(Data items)
+ + + +

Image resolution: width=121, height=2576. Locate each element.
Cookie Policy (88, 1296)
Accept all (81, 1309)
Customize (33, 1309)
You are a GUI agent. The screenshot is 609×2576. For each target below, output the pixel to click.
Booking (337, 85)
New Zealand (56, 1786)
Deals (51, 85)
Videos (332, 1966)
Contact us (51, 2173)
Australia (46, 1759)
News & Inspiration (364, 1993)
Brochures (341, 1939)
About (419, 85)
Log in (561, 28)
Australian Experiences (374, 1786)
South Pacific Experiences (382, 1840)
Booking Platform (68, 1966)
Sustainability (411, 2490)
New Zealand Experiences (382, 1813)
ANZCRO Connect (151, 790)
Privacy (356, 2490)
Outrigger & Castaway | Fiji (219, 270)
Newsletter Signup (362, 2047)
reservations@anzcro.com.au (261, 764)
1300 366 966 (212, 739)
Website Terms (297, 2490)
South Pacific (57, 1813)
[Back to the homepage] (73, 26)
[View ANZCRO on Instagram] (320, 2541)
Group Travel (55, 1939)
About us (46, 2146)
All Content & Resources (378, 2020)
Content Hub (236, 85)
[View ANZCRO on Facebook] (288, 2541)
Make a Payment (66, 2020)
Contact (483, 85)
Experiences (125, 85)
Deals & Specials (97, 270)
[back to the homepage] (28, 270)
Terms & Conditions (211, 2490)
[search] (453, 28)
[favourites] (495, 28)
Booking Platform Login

+ + + +

• **Work item**
Write out all the entries once more, exactly.

• **Expected answer**
Image resolution: width=121, height=2576. Locate each element.
Cookie Policy (88, 1296)
Accept all (81, 1309)
Customize (33, 1309)
You are a GUI agent. The screenshot is 609×2576. For each target below, output the pixel to click.
Booking (337, 85)
New Zealand (56, 1786)
Deals (51, 85)
Videos (332, 1966)
Contact us (51, 2173)
Australia (46, 1759)
News & Inspiration (364, 1993)
Brochures (341, 1939)
About (419, 85)
Log in (561, 28)
Australian Experiences (374, 1786)
South Pacific Experiences (382, 1840)
Booking Platform (68, 1966)
Sustainability (411, 2490)
New Zealand Experiences (382, 1813)
ANZCRO Connect (151, 790)
Privacy (356, 2490)
Outrigger & Castaway | Fiji (219, 270)
Newsletter Signup (362, 2047)
reservations@anzcro.com.au (261, 764)
1300 366 966 (212, 739)
Website Terms (297, 2490)
South Pacific (57, 1813)
[Back to the homepage] (73, 26)
[View ANZCRO on Instagram] (320, 2541)
Group Travel (55, 1939)
About us (46, 2146)
All Content & Resources (378, 2020)
Content Hub (236, 85)
[View ANZCRO on Facebook] (288, 2541)
Make a Payment (66, 2020)
Contact (483, 85)
Experiences (125, 85)
Deals & Specials (97, 270)
[back to the homepage] (28, 270)
Terms & Conditions (211, 2490)
[search] (453, 28)
[favourites] (495, 28)
Booking Platform Login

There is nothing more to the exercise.